Extrait source ▸
---+---
1er dimanche d’octobre 1896.

« Ma chère mère, je viens de recevoir enfin ta lettre. Me voilà content. Je l’attendais avec anxiété. Elle me surprend au milieu du plus grand désordre. Toute la matinée j’ai été occupé à dicter et à recopier mon discours dont le texte entier et des fragmens sont demandés par les journaux de toutes nuances de la ville. Le président du Syllogue a chargé quelqu’un de venir me remercier d’avoir honoré leur maison d’une semblable conférence, de me présenter le titre de membre du Syllogue et de m’annoncer que la traduction grecque du discours serait publiée à leurs frais. Le discours concluant à l’alliance des deux nations sur le double terrain moral et politique, une foule de pourparlers se sont engagés en ce qui concerne la réalisation immédiate des idées que j’ai exposées. Je suis donc occupé d’une part avec le monde universitaire, d’autre part avec les comités grecs, qui me chargent d’une mission pour Paris. En un mot, l’alliance a été bien plaidée. Moi-même j’en fus quelque peu surpris. Jamais je n’ai eu des idées aussi claires et le travail cérébral aussi facile qu’à Athènes.

« Les Grecs veulent que les Arméniens du Pirée et d’Athènes ne quittent pas le pays. Pour faciliter leur installation, ils vont m’arranger une entrevue avec le Premier, Delyannis, à qui je demanderai qu’un lot de terre soit accordé à nos transfuges en Thessalie. Ces diverses affaires m’empêcheront de partir demain. Je ne m’embarquerai que l’autre dimanche. Les Arméniens sont très heureux d’avoir exhibé celui que les journaux comblent des épithètes de nearos, aristos, retor, philosophos, philoxenos, philhellenos. Le bruit même a pris naissance que Tigrane était un millionnaire du Caucase. Je te dis tout cela, ma chère maman, pour te distraire.
---+---
Données recueillies ▸
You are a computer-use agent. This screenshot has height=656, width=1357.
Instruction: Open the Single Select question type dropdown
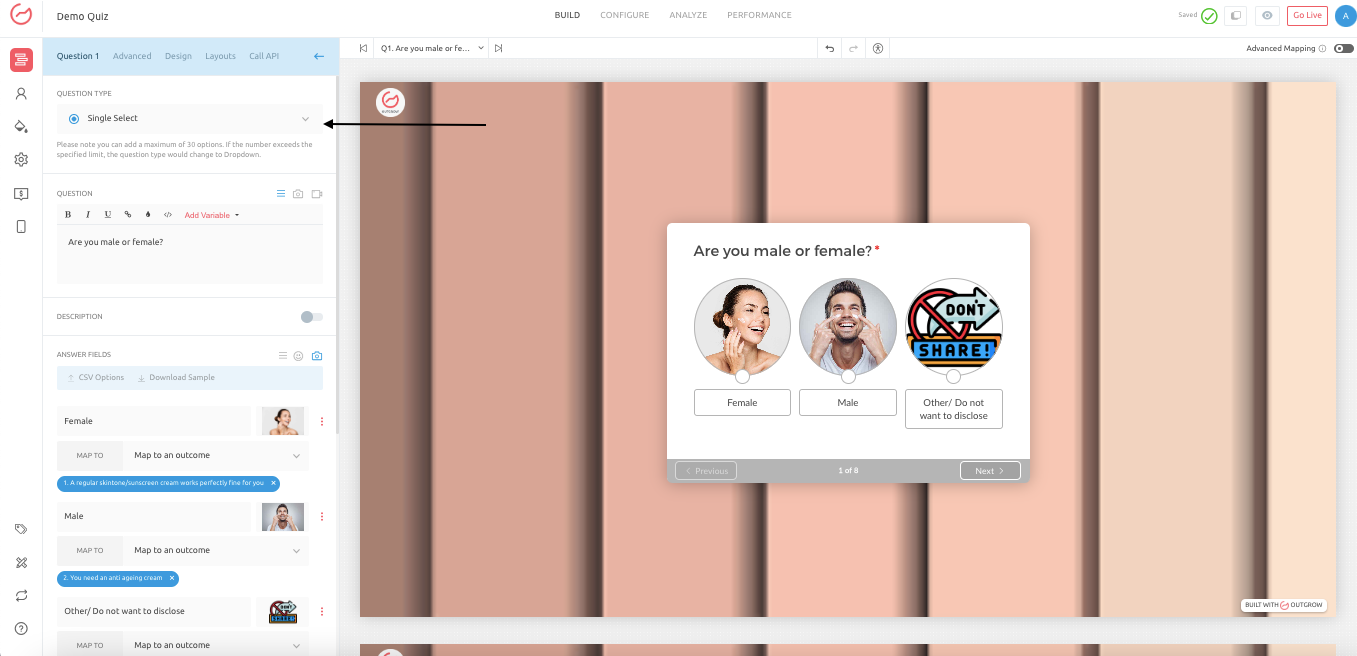(190, 119)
---+---
Consigne ▸
D'après l'extrait source, à qui l'auteur de la lettre compte-t-il demander qu'un lot de terre soit accordé en Thessalie ?

Réponse attendue ▸
Au Premier, Delyannis.